When we want to understand where great leaders in history come from, it is important to understand their roots. If we want to have future leaders who can change the world, tearing down systems of oppression, leading millions of people towards a single goal, we need to understand how such work is done. We often look to the Presidency in American politics as resembling that power of changing the narrative and moving policy in one way or another, and this is completely true. What is also true is that behind every great president there are hundreds if not thousands of people behind him (and hopefully someday her when the right candidate comes along) working in the background. The really great presidents have congresses working with them, either because they agree with the President's values or because the bully pulpit and/or politics forced them to work with the President's agenda.

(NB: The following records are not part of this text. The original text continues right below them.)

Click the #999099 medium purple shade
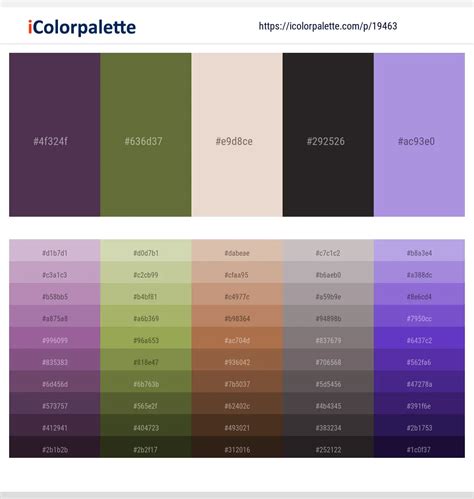 pyautogui.click(x=55, y=338)
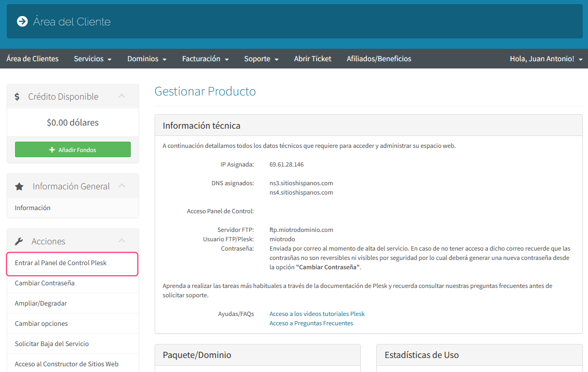Open the Soporte dropdown menu
Image resolution: width=588 pixels, height=372 pixels.
click(x=261, y=59)
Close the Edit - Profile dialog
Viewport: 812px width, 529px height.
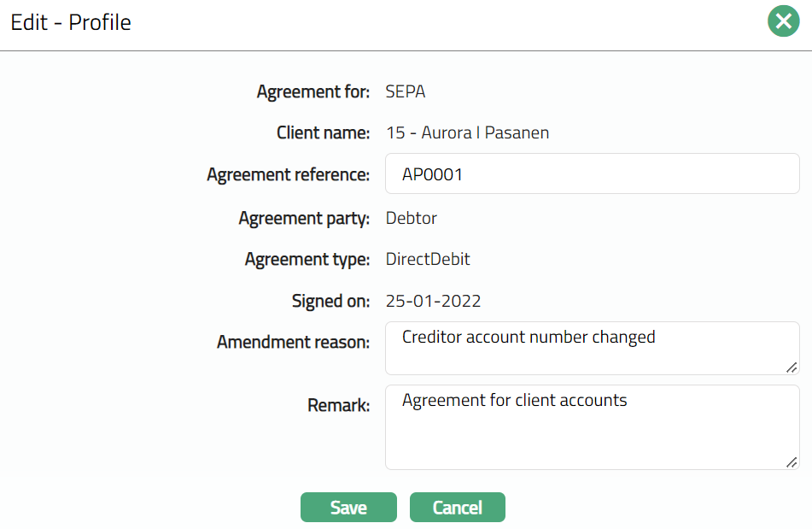click(783, 21)
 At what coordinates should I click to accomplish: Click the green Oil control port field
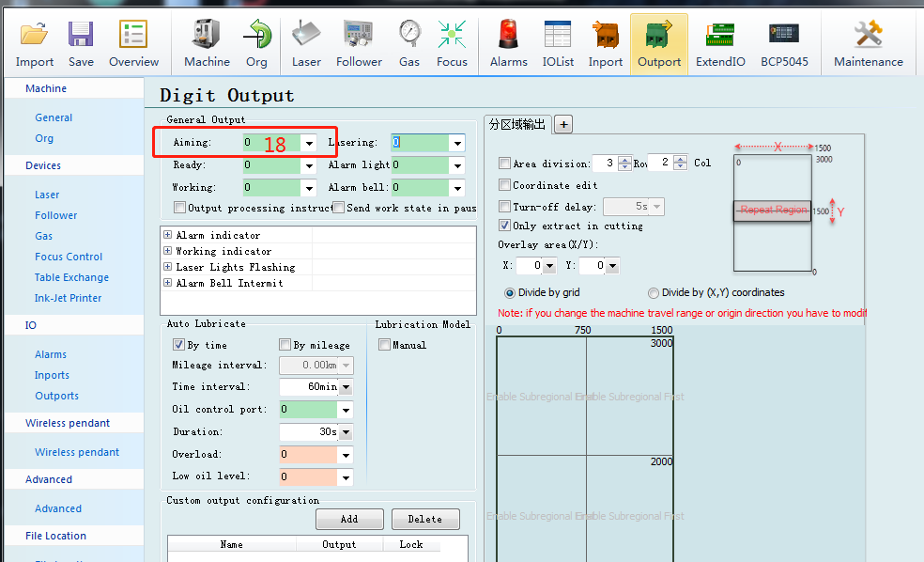click(x=308, y=410)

But, where do presidents come from? They don't just pop out of the ground! Most presidents (and Vice Presidents) in American history come from either the Senate or are a former governor. The last president to not fit this root was Eisenhower who was able to catapult up to the Presidency because of his service in World War II. The only other President in the 20th century to not fit this analysis was Herbert Hoover, who is another anomaly.

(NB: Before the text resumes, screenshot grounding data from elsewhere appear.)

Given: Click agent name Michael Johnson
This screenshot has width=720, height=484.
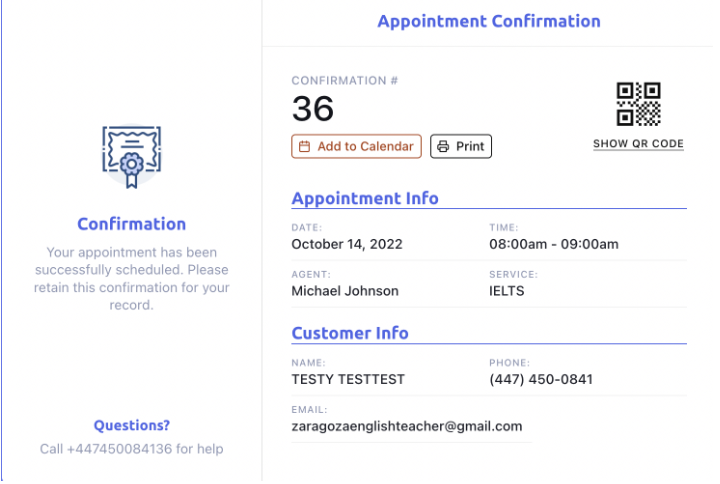Looking at the screenshot, I should pos(345,291).
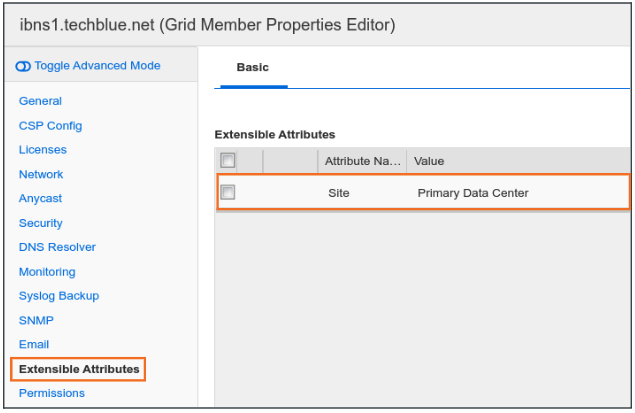The image size is (635, 413).
Task: Select Extensible Attributes in the sidebar
Action: [79, 369]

So, the next question in our quest is where do senators come from? Well, according to the Congressional Research Service, a majority of members of Congress have had previous experience working in local politics. We are looking at state legislatures, county and city councils, and other elected positions. 1

In our ultimate quest for where great leaders come from leads us to your county courthouse where your city council meets. With jurisdiction over how land is used, one of the most powerful things governments do, city and county governments are actually extremely powerful branches of government. Their ability to give leaders experience making major decisions can lead them to then being in the United States Congress if they are ambitious and talented enough, with experience to demonstrate their ability to lead and what values they may or may not hold. This is valuable information for voters when voting on legislative or congressional leadership, and I believe it is very important for politicians to have at least some experience at the local level to test their worth before going to an important job further ahead.

It is a little late, but always remember to vote in your local elections. Who knows, maybe you are voting for a future president.